Market participants often need to invest in information before deciding whether to trade. To investigate the incentive to invest in information, we studied a common-value auction in which a large number of identical, indivisible objects are sold to a large number of ex-ante identical bidders with unit demand. Before the auction, potential bidders can choose to buy information from various sources at a cost. (“Price Discovery in a Large Auction with Costly Information” with Mehmet Ekmekci.) This framework allowed us to derive the limit price distribution as a closed-form function of the costs and benefits of information. This price distribution implies that information is aggregated if the cost of information converges to zero faster than the benefit of information as the amount of information acquired converges to zero.
An economic agent can also acquire information by communicating with an expert. As part of this project, we studied communication between an informed expert and an uninformed decision-maker, whose incentives are not aligned, by constructing a repeated-cheap talk game. ( “Starting Small to Communicate,” with Levent Kockesen and Elif Kubilay, Games and Economic Behavior, 2020).

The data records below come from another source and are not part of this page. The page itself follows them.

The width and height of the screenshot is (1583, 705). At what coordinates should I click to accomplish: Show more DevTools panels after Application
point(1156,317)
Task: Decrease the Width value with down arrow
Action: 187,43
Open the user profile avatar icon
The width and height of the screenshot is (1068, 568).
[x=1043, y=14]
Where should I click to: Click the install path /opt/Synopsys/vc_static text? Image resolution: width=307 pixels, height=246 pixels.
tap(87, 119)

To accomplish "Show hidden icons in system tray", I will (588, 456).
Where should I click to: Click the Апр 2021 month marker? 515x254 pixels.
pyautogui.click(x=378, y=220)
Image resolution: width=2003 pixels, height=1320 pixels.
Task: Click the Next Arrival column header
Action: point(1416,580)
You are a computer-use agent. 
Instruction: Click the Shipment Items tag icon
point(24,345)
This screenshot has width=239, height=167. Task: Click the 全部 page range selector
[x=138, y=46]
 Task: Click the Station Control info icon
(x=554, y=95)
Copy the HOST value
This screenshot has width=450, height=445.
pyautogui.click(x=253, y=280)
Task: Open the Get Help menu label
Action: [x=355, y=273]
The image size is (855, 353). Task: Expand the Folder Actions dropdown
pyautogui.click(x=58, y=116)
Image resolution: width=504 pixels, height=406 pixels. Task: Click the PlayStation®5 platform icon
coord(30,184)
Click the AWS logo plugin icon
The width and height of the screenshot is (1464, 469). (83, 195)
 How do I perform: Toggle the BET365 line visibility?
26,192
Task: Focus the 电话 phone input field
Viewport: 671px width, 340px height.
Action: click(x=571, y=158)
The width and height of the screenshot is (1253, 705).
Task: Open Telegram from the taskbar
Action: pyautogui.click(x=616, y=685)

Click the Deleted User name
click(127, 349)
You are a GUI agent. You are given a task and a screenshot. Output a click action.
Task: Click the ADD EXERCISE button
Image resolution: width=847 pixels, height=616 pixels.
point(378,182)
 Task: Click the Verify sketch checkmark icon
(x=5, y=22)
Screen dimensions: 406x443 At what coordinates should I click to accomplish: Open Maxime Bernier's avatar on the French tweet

Either the decision-maker or the expert controls the stakes involved in their relationship. In both cases, if the potential conflict of interest is large, then the stakes increase over time in a truthful equilibrium. Moreover, as the potential conflict of interest increases, the extent to which the stakes are back-loaded increases, i.e. stakes are initially smaller but grow faster.
This project also studied communication between a decision-maker and multiple agents by constructing a cheap-talk game where two experts first choose what information to acquire and then offer advice to a decision-maker whose actions affect the welfare of all. ("Cross-verification and Persuasive Cheap Talk" with Mehmet Ekmekci and Ludovic Renou.) In our framework, the experts cannot commit to reporting strategies. Yet, we show that the decision-maker’s ability to cross-verify the experts’ advice acts as a commitment device for the experts. In particular, we construct an equilibrium, where an expert’s equilibrium payoff is equal to what he would obtain if he could commit to truthfully revealing his information.